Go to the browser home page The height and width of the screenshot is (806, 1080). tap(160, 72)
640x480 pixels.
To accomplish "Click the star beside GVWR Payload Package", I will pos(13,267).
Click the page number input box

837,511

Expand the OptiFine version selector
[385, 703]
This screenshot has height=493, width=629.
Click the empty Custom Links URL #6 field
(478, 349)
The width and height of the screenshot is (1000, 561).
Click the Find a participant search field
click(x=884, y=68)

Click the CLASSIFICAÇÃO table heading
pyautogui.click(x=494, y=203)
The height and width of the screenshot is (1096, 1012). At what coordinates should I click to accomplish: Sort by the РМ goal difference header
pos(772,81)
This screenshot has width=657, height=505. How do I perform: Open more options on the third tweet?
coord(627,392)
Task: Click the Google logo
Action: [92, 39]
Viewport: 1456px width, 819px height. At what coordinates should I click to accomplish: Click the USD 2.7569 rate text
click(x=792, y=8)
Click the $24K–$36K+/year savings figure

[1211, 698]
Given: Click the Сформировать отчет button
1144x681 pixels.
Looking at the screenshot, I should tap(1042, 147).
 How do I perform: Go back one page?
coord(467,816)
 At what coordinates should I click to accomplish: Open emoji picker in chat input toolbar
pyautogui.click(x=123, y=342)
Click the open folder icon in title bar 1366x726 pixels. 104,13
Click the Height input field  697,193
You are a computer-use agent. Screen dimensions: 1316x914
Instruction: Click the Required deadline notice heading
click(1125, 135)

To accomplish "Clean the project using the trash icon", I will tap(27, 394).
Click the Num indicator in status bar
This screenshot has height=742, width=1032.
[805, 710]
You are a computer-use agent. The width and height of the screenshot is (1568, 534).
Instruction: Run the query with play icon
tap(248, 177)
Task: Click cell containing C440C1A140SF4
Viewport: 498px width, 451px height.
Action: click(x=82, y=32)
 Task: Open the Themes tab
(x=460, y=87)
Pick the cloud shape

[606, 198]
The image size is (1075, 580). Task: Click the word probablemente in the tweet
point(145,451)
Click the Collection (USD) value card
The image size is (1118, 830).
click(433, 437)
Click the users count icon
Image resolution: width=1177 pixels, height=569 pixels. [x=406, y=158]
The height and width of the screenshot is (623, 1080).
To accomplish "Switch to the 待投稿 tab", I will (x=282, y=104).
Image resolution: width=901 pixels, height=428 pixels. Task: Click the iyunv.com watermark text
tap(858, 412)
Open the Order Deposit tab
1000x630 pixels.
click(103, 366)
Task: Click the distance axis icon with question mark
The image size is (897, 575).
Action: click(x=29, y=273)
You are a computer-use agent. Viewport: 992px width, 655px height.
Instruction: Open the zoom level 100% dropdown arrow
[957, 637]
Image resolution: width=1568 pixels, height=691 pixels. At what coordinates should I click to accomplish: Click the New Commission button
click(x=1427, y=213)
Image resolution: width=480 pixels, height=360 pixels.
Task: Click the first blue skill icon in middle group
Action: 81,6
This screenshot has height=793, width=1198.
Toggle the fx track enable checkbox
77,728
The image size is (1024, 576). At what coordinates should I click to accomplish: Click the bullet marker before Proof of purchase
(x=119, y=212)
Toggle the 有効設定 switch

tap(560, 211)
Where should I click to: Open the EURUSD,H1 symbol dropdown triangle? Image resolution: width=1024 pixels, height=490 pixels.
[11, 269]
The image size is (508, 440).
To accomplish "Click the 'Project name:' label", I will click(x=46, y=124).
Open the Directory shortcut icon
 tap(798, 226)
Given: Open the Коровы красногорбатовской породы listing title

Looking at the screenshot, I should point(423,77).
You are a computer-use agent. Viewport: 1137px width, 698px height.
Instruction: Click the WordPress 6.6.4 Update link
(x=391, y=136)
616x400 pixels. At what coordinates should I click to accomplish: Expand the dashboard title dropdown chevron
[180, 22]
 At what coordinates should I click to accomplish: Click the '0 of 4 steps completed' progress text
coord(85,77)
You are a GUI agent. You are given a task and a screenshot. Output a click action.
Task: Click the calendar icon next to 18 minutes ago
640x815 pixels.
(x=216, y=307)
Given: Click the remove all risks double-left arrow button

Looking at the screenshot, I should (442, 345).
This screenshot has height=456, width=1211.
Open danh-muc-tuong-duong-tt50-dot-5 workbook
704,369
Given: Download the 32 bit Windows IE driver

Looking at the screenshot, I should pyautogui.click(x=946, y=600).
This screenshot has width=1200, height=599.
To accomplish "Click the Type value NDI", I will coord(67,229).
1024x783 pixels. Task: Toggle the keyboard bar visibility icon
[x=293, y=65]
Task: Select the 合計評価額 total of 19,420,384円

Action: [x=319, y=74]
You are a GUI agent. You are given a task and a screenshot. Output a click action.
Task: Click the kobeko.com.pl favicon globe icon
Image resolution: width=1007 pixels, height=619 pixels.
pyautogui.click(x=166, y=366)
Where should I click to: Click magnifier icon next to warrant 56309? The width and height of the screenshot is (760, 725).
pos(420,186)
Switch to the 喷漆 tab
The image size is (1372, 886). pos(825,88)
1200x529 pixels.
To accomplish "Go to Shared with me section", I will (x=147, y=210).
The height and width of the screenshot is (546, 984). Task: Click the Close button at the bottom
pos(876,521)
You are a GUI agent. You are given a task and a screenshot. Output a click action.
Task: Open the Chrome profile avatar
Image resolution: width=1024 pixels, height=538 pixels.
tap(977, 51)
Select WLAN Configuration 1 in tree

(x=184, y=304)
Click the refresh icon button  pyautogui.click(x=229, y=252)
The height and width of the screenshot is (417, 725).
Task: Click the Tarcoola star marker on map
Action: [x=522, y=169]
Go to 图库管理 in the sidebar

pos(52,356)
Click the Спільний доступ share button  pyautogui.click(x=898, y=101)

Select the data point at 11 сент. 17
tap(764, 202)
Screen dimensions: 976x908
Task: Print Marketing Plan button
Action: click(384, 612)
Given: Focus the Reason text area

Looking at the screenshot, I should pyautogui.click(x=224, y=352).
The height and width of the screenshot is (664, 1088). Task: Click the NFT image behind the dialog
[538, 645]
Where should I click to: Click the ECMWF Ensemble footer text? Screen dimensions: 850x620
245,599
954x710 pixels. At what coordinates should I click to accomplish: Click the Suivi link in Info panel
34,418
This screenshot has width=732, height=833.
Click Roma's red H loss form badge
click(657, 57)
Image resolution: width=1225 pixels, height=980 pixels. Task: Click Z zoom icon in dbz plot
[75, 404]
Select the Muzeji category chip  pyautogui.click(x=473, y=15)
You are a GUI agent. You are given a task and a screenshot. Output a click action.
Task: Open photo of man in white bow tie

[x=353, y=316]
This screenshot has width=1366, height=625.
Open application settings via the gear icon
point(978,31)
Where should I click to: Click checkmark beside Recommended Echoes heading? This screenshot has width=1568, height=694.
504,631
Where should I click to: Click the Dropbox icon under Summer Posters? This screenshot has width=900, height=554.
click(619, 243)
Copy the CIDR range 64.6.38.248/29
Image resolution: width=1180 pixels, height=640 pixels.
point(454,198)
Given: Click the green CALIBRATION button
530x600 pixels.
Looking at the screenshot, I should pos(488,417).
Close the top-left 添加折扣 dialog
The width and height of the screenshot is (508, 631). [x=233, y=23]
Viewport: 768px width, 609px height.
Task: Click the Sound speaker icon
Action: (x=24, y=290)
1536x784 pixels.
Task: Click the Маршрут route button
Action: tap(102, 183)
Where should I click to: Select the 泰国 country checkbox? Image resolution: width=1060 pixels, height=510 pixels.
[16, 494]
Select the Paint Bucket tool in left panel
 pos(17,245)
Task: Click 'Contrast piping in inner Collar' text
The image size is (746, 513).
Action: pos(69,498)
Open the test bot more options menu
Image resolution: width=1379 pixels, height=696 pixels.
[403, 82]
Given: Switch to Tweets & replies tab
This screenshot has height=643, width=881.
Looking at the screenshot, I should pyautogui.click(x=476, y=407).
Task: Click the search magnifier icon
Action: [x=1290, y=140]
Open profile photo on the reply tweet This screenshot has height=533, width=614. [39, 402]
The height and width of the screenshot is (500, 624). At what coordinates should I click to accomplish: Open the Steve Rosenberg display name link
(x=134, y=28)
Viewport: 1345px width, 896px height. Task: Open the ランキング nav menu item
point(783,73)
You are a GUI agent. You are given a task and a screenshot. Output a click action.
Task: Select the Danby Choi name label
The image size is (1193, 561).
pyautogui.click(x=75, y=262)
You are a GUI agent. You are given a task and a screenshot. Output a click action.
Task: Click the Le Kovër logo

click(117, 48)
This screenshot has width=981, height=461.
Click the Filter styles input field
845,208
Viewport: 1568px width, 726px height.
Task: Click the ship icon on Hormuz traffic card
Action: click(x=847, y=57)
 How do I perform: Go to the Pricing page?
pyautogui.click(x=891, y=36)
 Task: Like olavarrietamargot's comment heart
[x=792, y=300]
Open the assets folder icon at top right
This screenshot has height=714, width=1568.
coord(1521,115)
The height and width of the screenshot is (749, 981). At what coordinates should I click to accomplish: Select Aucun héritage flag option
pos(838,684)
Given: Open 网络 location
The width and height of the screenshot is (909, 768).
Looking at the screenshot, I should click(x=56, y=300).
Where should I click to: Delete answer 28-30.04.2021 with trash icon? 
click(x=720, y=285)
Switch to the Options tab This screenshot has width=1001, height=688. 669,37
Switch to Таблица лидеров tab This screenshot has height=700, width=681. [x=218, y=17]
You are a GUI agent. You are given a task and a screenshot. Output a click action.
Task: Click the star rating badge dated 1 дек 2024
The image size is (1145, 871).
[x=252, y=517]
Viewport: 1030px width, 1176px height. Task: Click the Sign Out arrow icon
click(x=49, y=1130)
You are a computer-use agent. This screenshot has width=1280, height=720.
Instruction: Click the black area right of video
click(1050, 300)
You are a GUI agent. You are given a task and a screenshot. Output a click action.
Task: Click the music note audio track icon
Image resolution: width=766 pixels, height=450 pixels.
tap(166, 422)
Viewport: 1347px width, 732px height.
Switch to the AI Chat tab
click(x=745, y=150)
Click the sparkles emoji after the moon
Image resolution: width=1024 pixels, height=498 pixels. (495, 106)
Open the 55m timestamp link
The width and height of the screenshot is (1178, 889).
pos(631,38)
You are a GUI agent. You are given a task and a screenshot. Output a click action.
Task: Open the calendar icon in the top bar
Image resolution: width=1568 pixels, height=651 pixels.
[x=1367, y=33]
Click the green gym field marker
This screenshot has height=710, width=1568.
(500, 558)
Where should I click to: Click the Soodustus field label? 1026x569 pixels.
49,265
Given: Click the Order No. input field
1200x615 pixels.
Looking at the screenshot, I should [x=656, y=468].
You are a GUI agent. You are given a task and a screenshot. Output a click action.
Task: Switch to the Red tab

What you are asked to do –
From the listing above, return every line that contains the word "profile".

Task solution –
Task: Open the Chrome profile avatar
Open profile photo on the reply tweet This screenshot has height=533, width=614. [39, 402]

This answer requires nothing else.